We need a way for making sure our more complicated models have not overly fit to the noise present in our data. Another way of saying this is that a good model should generalize to a different sample than the one on which it was fit. This intuition motivates the idea of training/testing. We split our data into two parts, use one part – the training set – to fit our models, and the other part – the testing set – to evaluate our models. Any model which happens to fit to the noise present in our training data should perform poorly on our testing data.
The first thing we will need to do is split our sample. Run the following code chunk to divide our data into two halves, which we will refer to as a training set and a test set. Briefly summarize what each line in the code chunk is doing.

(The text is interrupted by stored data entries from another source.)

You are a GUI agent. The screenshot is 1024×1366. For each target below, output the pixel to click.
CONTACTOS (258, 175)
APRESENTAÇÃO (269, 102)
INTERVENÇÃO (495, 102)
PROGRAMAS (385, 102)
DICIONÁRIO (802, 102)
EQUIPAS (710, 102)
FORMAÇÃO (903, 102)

n_patients <- nrow(heart_disease)
train_i <- sample(n_patients, n_patients / 2, replace = FALSE)
test_i <- (1:n_patients)[-train_i]
heart_train <- heart_disease[train_i,]
heart_test <- heart_disease[test_i,]
We will now compare three candidate models for predicting log_cost
using Gender
and Duration
. We will fit these models on the training data only, ignoring the testing data for the moment. Run the below two code chunks to create two candidate models:
candidate_model_1 <- lm(log_cost ~ poly(Duration, 2) + Gender +
Gender * poly(Duration, 2),
data = heart_train)
candidate_model_2 <- lm(log_cost ~ poly(Duration, 2) + Gender,
data = heart_train)
Using summary()
, which of these models has more explanatory power according to the training data? Which of the models is less likely to overfit?

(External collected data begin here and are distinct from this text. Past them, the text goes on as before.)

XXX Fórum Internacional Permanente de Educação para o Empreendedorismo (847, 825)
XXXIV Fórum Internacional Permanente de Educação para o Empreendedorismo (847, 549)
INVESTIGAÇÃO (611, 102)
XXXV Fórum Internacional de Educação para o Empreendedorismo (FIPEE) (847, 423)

Fit another model to predict log_cost
using a different set of variables / polynomials.
Now that we’ve built our candidate models, we will evaluate them on our test set, using the criterion of mean squared error (MSE). Run the following code chunk to compute, on the test set, the MSE of predictions given by the first model compared to the actual log_cost
.
model_1_preds <- predict(candidate_model_1, newdata = heart_test)
model_1_mse <- mean((model_1_preds - heart_test$log_cost)^2)
Do this for each of your candidate models. Compare the MSE on the test set, which model performed best (lowest test MSE)?